Quantitating nucleic acids
contributed by Sean Moore
this link has been dead for some time now: Extinction coefficient and Tm calculator
See a discussion of the use of the words quantification and quantitation on the "Discussion" page.
Ambion has a good site that gives a variety of parameters for nucleotides and nucleic acids .
Lot's of ways. I like the spec.
Measuring nucleic acid concentration in a spectrophotometer
Pipette your nucleic acid sample into a cuvette and record an absorbance scan from 240-340 nm.
Most calculations are done from the Abs at 260 nm.
Why scan instead of single-point reading? You want to make sure the 260 value you record is coming from the absorbance of nucleic acid and not from protein or dust or phenol or any other junk that may be in your sample.
Divide the absorbance at 260 nm by 0.02 for dsDNA or 0.027 for ssDNA. This is the "concentration" in μg/mL. Actually, to get concentration, you have to know the length of your molecule and use the mass/volume to calculate a concentration.
ss RNA, Divide by 0.025. There is no good way of calculating a value for folded RNA so see the next entry. You'll notice that the peak of absorbance for RNA is left of 260, this is normal.

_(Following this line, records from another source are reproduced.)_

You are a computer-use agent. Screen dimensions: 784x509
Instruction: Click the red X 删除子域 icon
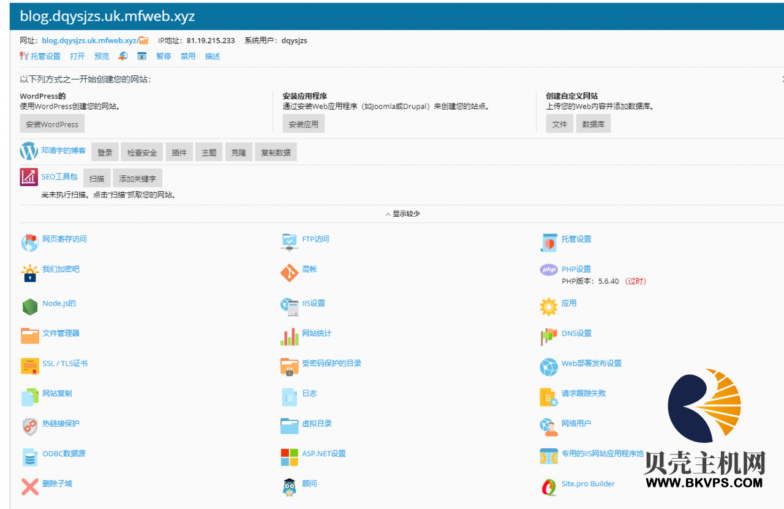point(30,486)
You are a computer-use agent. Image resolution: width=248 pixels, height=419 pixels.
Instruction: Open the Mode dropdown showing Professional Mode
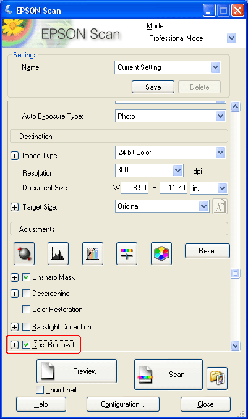coord(192,38)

Making your own RNA Extinction coefficients
I couldn't find extinction coefficient for individual ribosomal subunits, so I did the following.
Use this reference for more info: Cavaluzzi MJ, Borer PN. 2004.

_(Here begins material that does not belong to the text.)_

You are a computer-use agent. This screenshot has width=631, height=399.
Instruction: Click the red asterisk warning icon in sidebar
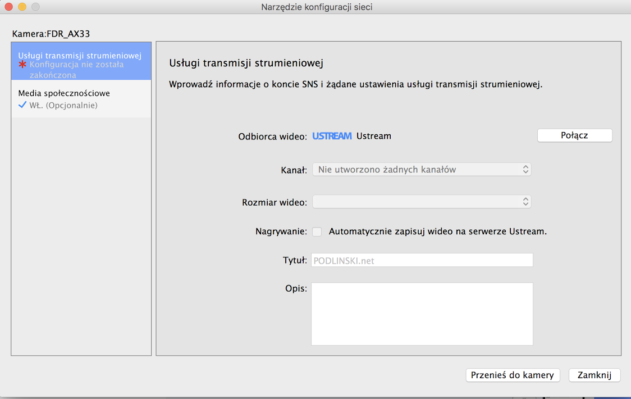[x=22, y=65]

I purified the subunits. Then, I prepared several samples. Each was diluted to the same extent in the final reaction. One "Native" folded form that was in a translation buffer, one "dissociated" in Phosphate and EDTA, and one "hydrolysed" to get an accurate concentration measurement.
The hydrolyzed sample was prepared by incubating 5 μL of ribosome with 20 μL of 1.0 N NaOH for 1 hour at 37 degrees. Then I neutralized the sample with 20 μL of 1.0 N HCl. I Added 1 mL of 100 mM NaHXPO4 at pH 7.0 with 1 mM EDTA. (this is the same pH used by Cavaluzzi and Borer).
Measure the absorbance of all three samples. I did mine in triplicate and averaged the final values.
So, use the known extinction coefficients obtained by Cavaluzzi and Borer. Use a word processor to determine the number of each nucleotide in your particular RNA and multiply by the extinction coefficient for that nucleotide. Then sum the four values. This will give a "formal" extinction coefficient for your RNA.
Ext. Coeffs at 260;
pA = 15,020
pC = 7,070
pG = 12,808
pU = 9,660
Using the observed A260 for your fully hydrolyzed RNA sample, determine the concentration of your RNA.
Now, with that known concentration and the measured A260 of the native and unfolded samples, generate extinction coefficients for these conditions. In the future, you won't have to hydrolyze the samples, just dilute them in a buffer an measure.
I calculated the following for E. coli ribosomal subunit RNAs:
23S = 33,386,832
16S = 17,588,970
5S = 1,318,308
23S + 5S (large subunit) = 34,705,140
In 100mM NaHXPO4 1 mM EDTA:
50S = 25,457,162
30S = 13,646,276
70S = 39,103,438
In 100 mM K+glutamate, 6 mM MgCl2, 20 mM Tris-HEPES pH 7.8, 0.05% Tween-20, 14 mM mercaptoethanol
50S = 27,058,100
30S = 13,394,967
70S = 40,453,067
I usually dilute a ribosome prep 1/500 to 1/1000 in PO4 buffer and measure that because the tween and meercaptoethanol absorb like crazy and make variable baselines.